(Data to examine Opens)
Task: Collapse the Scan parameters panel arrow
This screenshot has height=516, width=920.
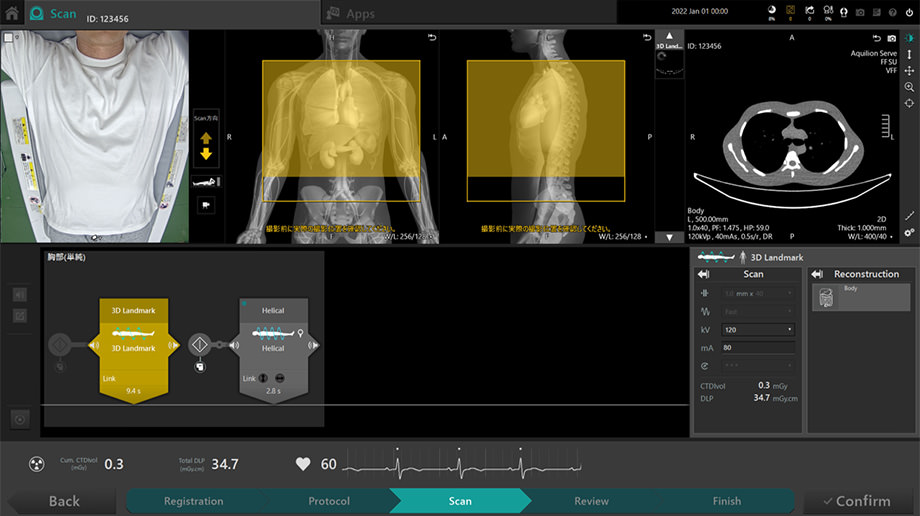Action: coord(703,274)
(Data to examine Closes)
(Data to examine Opens)
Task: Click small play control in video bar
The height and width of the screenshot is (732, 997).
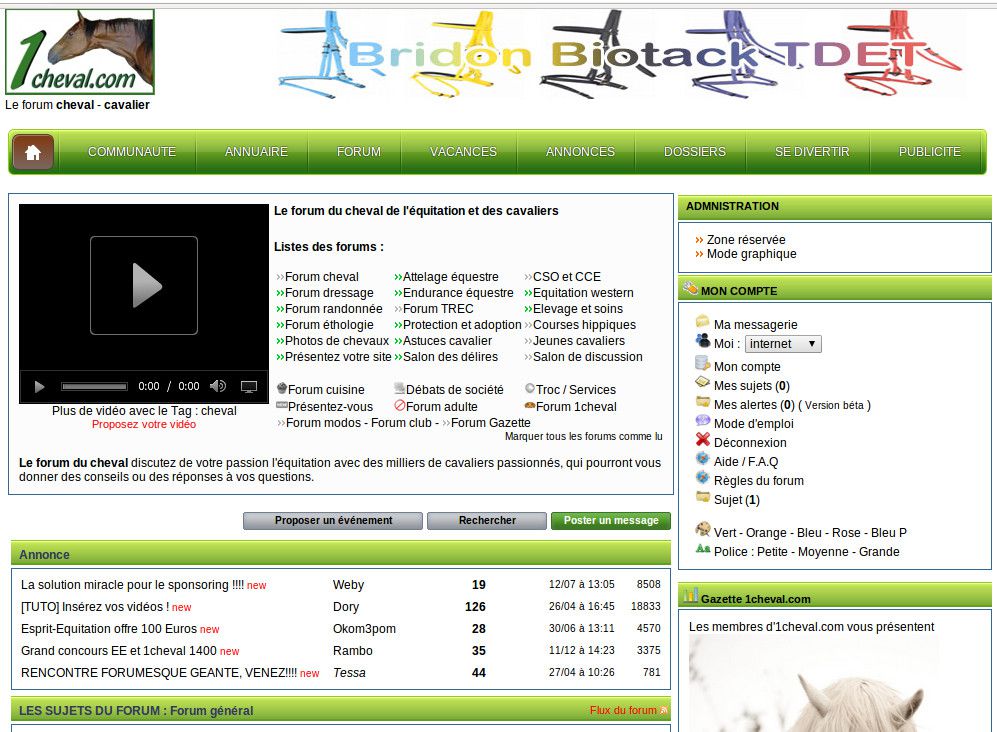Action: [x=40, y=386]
(Data to examine Closes)
Count how many lines above carry the word "Task". Only the number is required.

- **Response below**
2